The chef behind one of Manhattan’s trailblazing Korean restaurants has made her way to Park Slope. Jenny Kwak — who, with her mother, ran restaurants like Do Hwa credited with being in the first wave of restaurants to popularize Korean food outside of K-Town — is now at the helm of a much smaller restaurant called Haenyeo, owned with her husband Terrence Segura.

Haenyeo, located at 239 Fifth Ave. at Carroll St., is named for the women on Jeju Island who dive to harvest seafood like sea urchin and squid; Segura became obsessed with them for their “tough as nails” reputation, he says. It’s an ode to those women, but it’s also a hat tip to the “strong women” duo of Kwak and her mother Myung Ja, who ran restaurants in Manhattan as a team for more than 20 years.

Though seafood plays a role in the menu, Kwak takes a playful approach to Korean flavors, serving traditional dishes like bibimbap and kalbi alongside options with a twist. Tteokbokki, the spicy rice cake dish, comes topped with Oaxcan cheese and chorizo, and oysters with seaweed butter get grilled, the way that they are in Segura’s hometown of New Orleans.

Haenyeo is dinner-only for now, but Kwak and Segura eventually plan to open all day, with coffee and beignets at all hours, and noodle soups and kimbap, or Korean sushi rolls, for lunch. Drinks, helmed by Segura, include cocktails like “The Squid and the Whale,” which has mizu lemongrass shochu, sesame oil, and egg white.

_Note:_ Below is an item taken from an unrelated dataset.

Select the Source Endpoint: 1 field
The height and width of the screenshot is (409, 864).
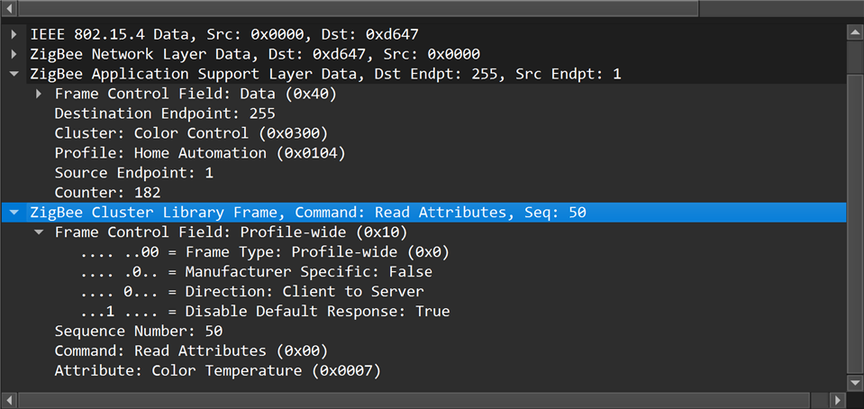pos(134,173)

Grilled oysters with seaweed butter
Grilled oysters with seaweed butter
Serena Dai/Eater

It’s intended to be a neighborhood restaurant with comforting food, Kwak says. With 40 seats, it’s less than half the size of Do Hwa, which was a bustling space with tabletop grilling.

“I love the small restaurant format. Things don’t get lost in the food,” she says. “At big Korean restaurants, when you have a ton of staff in the kitchen, things get formatted to high volume. I’m trying to do homey, small dishes.”

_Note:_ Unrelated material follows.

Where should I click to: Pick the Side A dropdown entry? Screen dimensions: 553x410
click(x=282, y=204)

This is now their only restaurant; Do Hwa closed this year after the lease ran up. The Kwaks opened it in 2000 as a sister restaurant to Dok Suni in the East Village, which shuttered years ago and now houses respected modern Korean restaurant Oiji.

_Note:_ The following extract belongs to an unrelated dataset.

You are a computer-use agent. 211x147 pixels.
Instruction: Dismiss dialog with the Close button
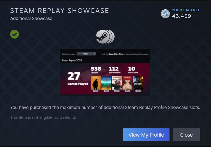[x=186, y=135]
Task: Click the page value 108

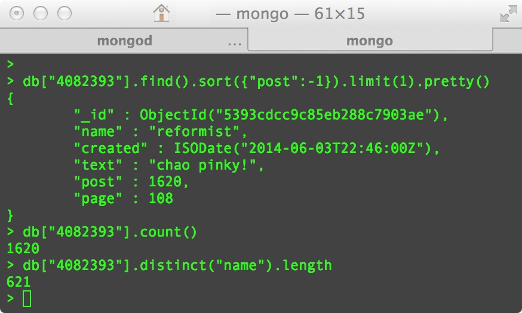Action: coord(161,198)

At the time, Dok Suni and Do Hwa were among the few Korean restaurants in the city to open outside of K-Town. With the decision to pair American-style service with traditional Korean food, they pushed wider appreciation of the cuisine in New York — one that’s led to a slew of modern Korean American restaurants today. Director Quentin Tarantino named himself a fan of Dok Suni and subsequently invested in Do Hwa. (He’s not an investor in Park Slope. “I haven’t seen him in a while,” Kwak says.)

Now, Myung Ja Kwak is mostly retired, though she’s still charged with pickling the kimchi served in the restaurant. And part of the move to Park Slope was that Kwak and Segura, done with the pace of West Village dining, wanted a different pace of life. “We’re just older now. We just want to work civilized hours,” Kwak says.

Haenyeo is now open Sunday through Thursday from 5:30 p.m. to 10 p.m. and Friday and Saturday until 11 p.m. Brunch and lunch will be added soon.